**YOUR INSTRUCTIONS**
When a line of the entries contains the word "will", report that line.

**EXTRACTED ENTRIES**

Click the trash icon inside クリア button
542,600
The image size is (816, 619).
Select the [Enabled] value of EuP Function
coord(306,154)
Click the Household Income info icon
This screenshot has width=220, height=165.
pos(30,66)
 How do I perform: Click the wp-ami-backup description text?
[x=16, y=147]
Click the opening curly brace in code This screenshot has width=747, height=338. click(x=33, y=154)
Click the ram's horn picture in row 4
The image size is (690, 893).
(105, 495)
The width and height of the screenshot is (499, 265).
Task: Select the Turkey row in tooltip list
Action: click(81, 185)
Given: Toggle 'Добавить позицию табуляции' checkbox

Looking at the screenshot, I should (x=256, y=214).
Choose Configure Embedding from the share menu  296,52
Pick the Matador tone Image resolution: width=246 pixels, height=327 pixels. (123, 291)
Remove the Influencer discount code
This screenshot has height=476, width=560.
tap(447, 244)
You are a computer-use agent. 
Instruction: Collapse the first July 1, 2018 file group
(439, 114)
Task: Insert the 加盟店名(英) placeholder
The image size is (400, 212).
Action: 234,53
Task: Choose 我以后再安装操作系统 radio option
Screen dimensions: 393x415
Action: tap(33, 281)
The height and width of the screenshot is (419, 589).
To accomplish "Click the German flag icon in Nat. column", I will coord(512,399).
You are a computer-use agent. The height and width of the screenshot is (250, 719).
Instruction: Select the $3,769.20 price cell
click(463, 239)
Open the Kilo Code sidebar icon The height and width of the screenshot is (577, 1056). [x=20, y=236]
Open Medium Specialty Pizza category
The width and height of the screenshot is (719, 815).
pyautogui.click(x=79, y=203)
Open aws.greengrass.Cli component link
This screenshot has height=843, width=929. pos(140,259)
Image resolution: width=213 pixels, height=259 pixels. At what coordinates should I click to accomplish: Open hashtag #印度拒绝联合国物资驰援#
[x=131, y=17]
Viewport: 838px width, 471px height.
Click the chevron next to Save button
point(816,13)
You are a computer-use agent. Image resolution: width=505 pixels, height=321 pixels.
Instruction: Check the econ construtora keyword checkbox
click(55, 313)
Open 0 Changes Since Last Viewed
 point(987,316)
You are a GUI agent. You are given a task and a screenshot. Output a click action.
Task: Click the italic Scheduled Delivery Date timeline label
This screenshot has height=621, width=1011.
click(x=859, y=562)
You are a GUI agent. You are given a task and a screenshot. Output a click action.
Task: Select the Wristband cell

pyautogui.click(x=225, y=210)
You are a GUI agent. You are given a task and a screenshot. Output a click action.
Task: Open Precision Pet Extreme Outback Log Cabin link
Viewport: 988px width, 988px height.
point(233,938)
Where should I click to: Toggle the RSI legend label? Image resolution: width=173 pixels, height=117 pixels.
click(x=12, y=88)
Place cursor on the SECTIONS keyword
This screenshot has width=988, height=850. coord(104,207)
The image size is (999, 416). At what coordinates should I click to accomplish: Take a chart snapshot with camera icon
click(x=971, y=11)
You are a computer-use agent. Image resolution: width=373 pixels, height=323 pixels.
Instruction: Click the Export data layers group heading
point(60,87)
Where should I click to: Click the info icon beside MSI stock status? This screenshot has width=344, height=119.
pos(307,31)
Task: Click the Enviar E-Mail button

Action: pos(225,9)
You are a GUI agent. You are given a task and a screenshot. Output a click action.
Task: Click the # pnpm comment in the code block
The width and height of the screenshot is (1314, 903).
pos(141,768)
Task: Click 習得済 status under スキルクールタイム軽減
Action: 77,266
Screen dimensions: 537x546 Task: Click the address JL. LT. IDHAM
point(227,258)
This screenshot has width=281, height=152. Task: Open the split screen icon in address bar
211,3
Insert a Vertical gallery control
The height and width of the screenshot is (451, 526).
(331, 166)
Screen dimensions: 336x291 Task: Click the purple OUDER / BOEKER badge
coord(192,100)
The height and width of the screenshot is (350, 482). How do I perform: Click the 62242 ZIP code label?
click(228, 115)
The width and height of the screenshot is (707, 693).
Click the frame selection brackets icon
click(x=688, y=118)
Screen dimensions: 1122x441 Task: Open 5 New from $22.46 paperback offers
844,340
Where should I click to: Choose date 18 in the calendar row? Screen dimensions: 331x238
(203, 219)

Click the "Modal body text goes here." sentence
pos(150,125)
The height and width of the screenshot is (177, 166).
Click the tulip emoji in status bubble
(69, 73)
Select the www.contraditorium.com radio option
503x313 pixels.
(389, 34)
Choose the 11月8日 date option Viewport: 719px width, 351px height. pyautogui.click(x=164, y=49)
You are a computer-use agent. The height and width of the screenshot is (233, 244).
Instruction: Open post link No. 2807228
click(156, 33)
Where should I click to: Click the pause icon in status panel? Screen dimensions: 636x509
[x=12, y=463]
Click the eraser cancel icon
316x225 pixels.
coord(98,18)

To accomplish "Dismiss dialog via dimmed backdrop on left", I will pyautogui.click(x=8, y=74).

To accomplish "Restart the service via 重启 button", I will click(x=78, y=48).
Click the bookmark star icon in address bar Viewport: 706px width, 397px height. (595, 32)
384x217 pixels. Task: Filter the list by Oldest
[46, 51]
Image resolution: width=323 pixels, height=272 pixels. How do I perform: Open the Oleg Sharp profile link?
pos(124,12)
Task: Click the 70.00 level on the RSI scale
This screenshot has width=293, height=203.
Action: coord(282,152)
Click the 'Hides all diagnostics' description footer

**OUTPUT OF THE EXERCISE**
To accomplish "Click the German flag icon in Nat. column", I will coord(512,399).
To accomplish "Dismiss dialog via dimmed backdrop on left", I will pyautogui.click(x=8, y=74).
To accomplish "Restart the service via 重启 button", I will click(x=78, y=48).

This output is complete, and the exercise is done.